For the original paper and source code please see: SHOT
This repository contains the research code used to test the SHOT domain adaptation technique with using different backbone networks. Specifically the backbone was swapped from a ResNet backbone to a SWIN and an HRNet-V2 model.
- Clone repository
git clone git@github.com:ddp5730/SHOT.git
- Install submodules
git submodule update --init --recursive
See Dockerfile for full list of install dependencies and packages
- CUDA == 11.3.1
- torch == 1.10.2+cu113
- torchvision=0.11.3+cu113
- apex
You may use the provided Dockerfile to build a container with all of the necessary requirements required to run the provided code. However, you must have some version of CUDA, Docker and the NVIDIA container toolkit installed (see link).

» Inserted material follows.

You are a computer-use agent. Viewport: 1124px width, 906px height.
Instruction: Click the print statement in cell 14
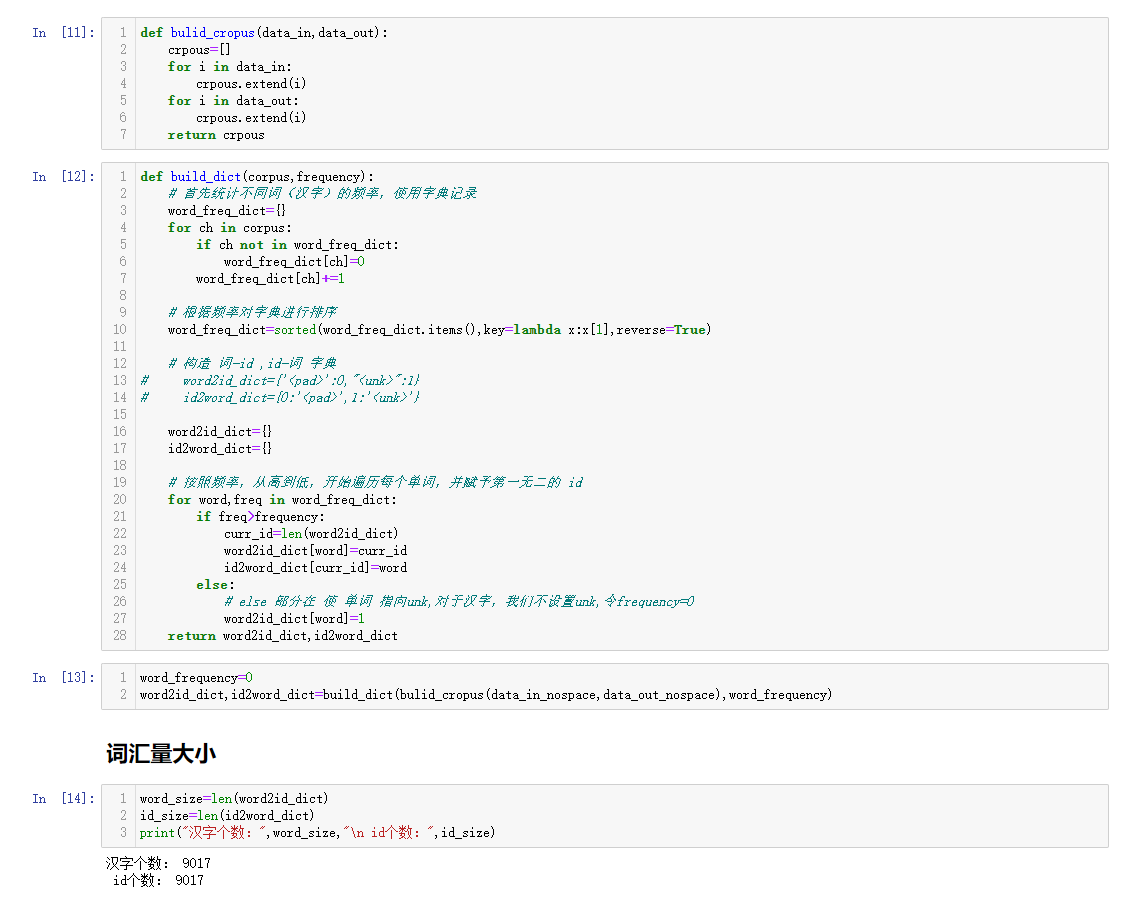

- Update .dockerignore with any added directories as necessary
- Build the Docker container
$ docker build -t <desired-tag> -f Dockerfile .
- Run Docker Container.
<tag>
must be the same tag used in step 4.docker run -it --gpus all --shm-size=25G -e HOME=$HOME -e USER=$USER -v $HOME:$HOME -w $HOME --user developer <tag>
- Navigate to code (Home directories will be linked) and run
Datasets are loaded using the DatasetFolder class. Therefore all datasets should be downloaded in directories as such:
directory/
├── train
├── class_x
│ ├── xxx.ext
│ ├── xxy.ext
│ └── ...
│ └── xxz.ext
└── class_y
├── 123.ext
├── nsdf3.ext
└── ...
└── asd932_.ext
├── test
├── class_x
│ ├── xxx.ext
│ ├── xxy.ext
│ └── ...
│ └── xxz.ext
└── class_y
├── 123.ext
├── nsdf3.ext
└── ...
└── asd932_.ext
The file utils/partition_dota_xview.py
provides a helpful script
for partitioning a dataset into training/validation splits.

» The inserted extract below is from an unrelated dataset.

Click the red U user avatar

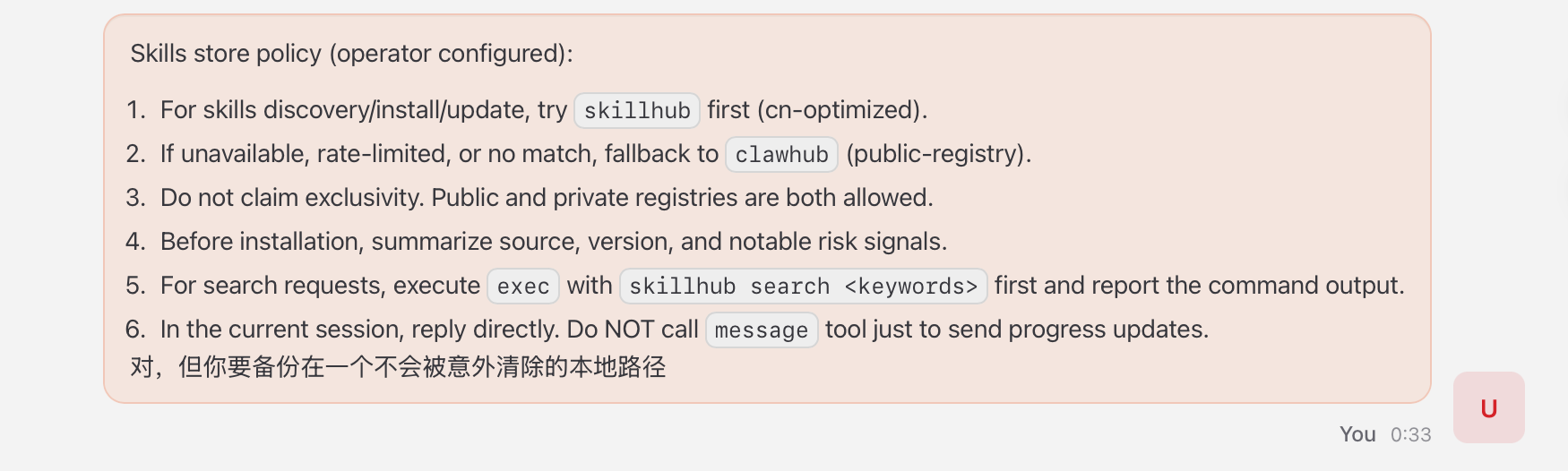point(1488,408)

To recreate the results download the following pretrained Swin and HRNet models.
swin_base_patch4_window12_384_22k
Sample config files and scripts are contained in sample_configs and sample_scripts respectively.

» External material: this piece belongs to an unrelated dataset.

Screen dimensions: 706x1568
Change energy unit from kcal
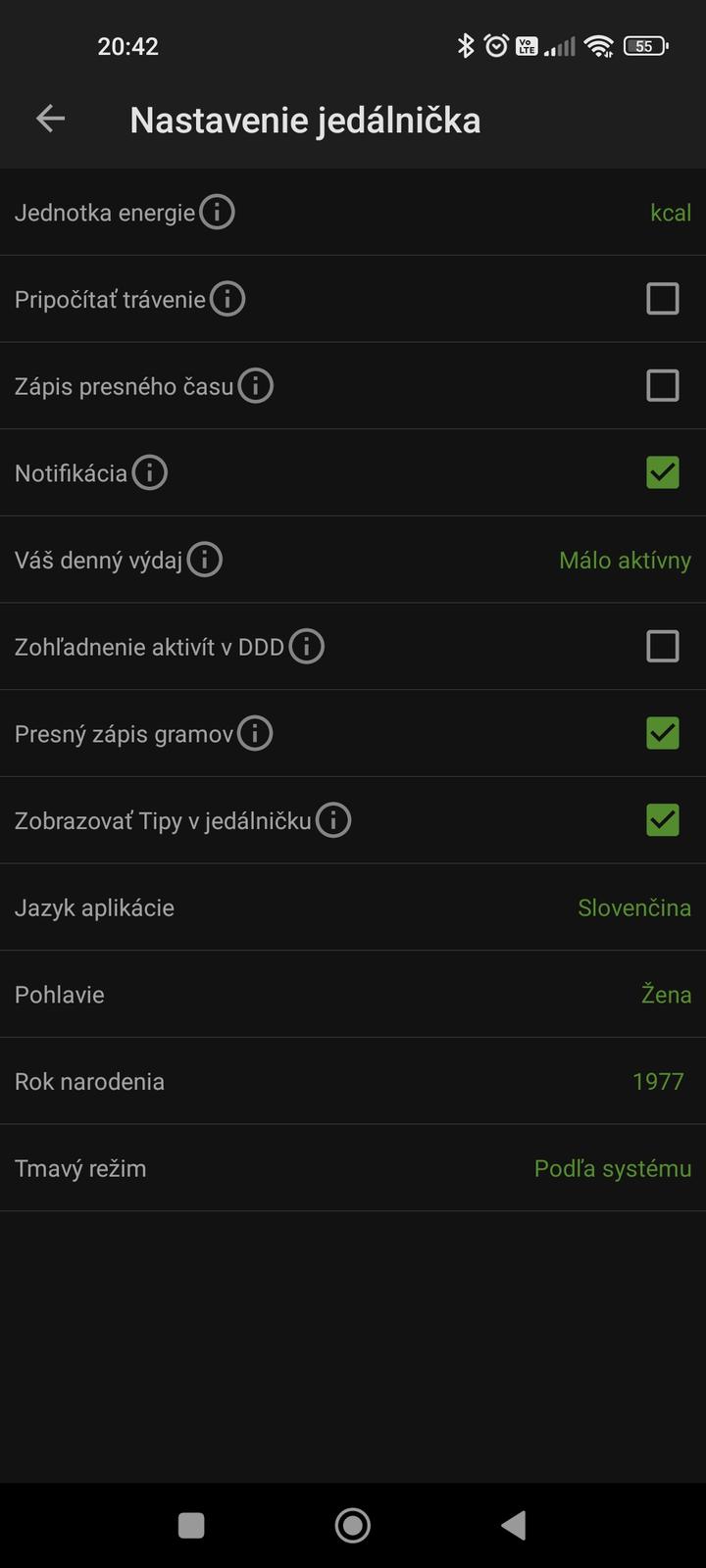(x=671, y=213)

The file image_source.py is used to fine tune a model onto a source dataset. To fine tune a Swin-B model pretrained on ImageNet-22k to DOTA you could run the following command:
PYTHONPATH=.:./swin:$PYTHONPATH python3 -m torch.distributed.launch \
--nproc_per_node 1 \
--master_port 12345 \
object/image_source.py \
--trte val \
--da uda \
--output output \
--gpu_id 0 \
--cfg sample_configs/swin_base_patch4_window12_384_22ktodota_transfer.yaml \
--pretrained data/swin_base_patch4_window12_384_22k.pth \
--dset dota \
--data-path /home/poppfd/data/dota-xview/DOTA_ImageFolder \
--t-dset xview \
--t-data-path /home/poppfd/data/dota-xview/XVIEW_ImageFolder \
--evals-per-epoch 1 \
--batch_size=20 \
--net=swin-b \
--transfer-dataset \
--source 1 \
--target 0 \
--name=swin-dota-source-1
For this code, the TOP_N
performing models on the target
domain will be saved in output/<name>/T/
for further analysis.
The TOP_N
value is a global variable in the image_source.py
script.
The file image_eval.py is used to evaluate the performance of a model on both a source and target dataset. This script does not perform any training and is for evaluation only.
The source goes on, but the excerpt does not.